DEV Community

Cover image for How to use Puppeteer inside a Docker container
Axel Navarro for Cloud(x);

Posted on • Edited on

How to use Puppeteer inside a Docker container

Introduction

Puppeteer is a Node.js library which provides a high-level API to control Chromium (or Firefox) browsers over the DevTools Protocol.

This guide helps to use Puppeteer inside a Docker container using the Node.js image.

If we use the Docker images for Node.js v14 LTS Gallium, when installing the chromium package from apt, it will be v90.0, which can have compatibility issues with the latest Puppeteer. This is because it was tested with the latest Chromium stable release.

Selecting the correct image

Well... we want to run a web browser inside a container. it's important to know what are the different between the available variants.

Alpine is enough but ...

Yeah, we can run Chromium using Alpine Linux, but we'll need a few extra steps to make it run. That's why we prefer Debian variants to make it easier.

Which distro?

Every major version of Node.js in built over a version of Debian, and that Debian version comes with an old version of Chromium, which one could be not compatible with the latest version of Puppeteer.

Node.js Debian Chromium
v14 9.13 73.0.3683.75
v16 10.9 90.0.4430.212
v17 11.2 99.0.4844.84

To quickly solve that issue we can use the Google Chrome's Debian package that always installs the latest stable version. Therefore, this Dockerfile is compatible with Node.js v14, v16, or any new one.

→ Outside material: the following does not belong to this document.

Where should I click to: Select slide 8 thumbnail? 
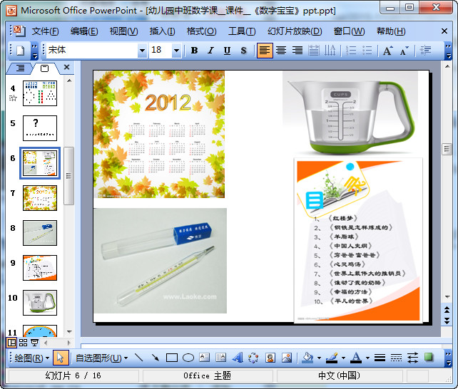coord(40,232)
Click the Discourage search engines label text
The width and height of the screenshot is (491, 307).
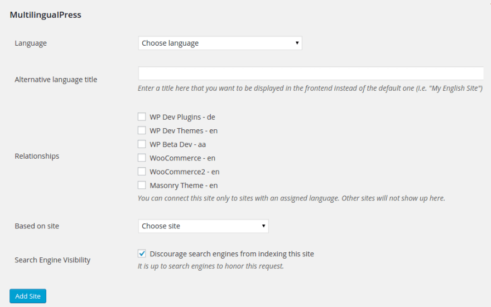(232, 254)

Why not the built-in Chromium

When we install Google Chrome, apt will install all the dependencies for us.

Dockerfile

FROM node:slim AS app

# We don't need the standalone Chromium
ENV PUPPETEER_SKIP_CHROMIUM_DOWNLOAD true

# Install Google Chrome Stable and fonts
# Note: this installs the necessary libs to make the browser work with Puppeteer.
RUN apt-get update && apt-get install curl gnupg -y \
  && curl --location --silent https://dl-ssl.google.com/linux/linux_signing_key.pub | apt-key add - \
  && sh -c 'echo "deb [arch=amd64] http://dl.google.com/linux/chrome/deb/ stable main" >> /etc/apt/sources.list.d/google.list' \
  && apt-get update \
  && apt-get install google-chrome-stable -y --no-install-recommends \
  && rm -rf /var/lib/apt/lists/*

# Install your app here...
Enter fullscreen mode Exit fullscreen mode

💡 If you are in an ARM-based CPU like Apple M1, you should use the --platform argument when you build the Docker image.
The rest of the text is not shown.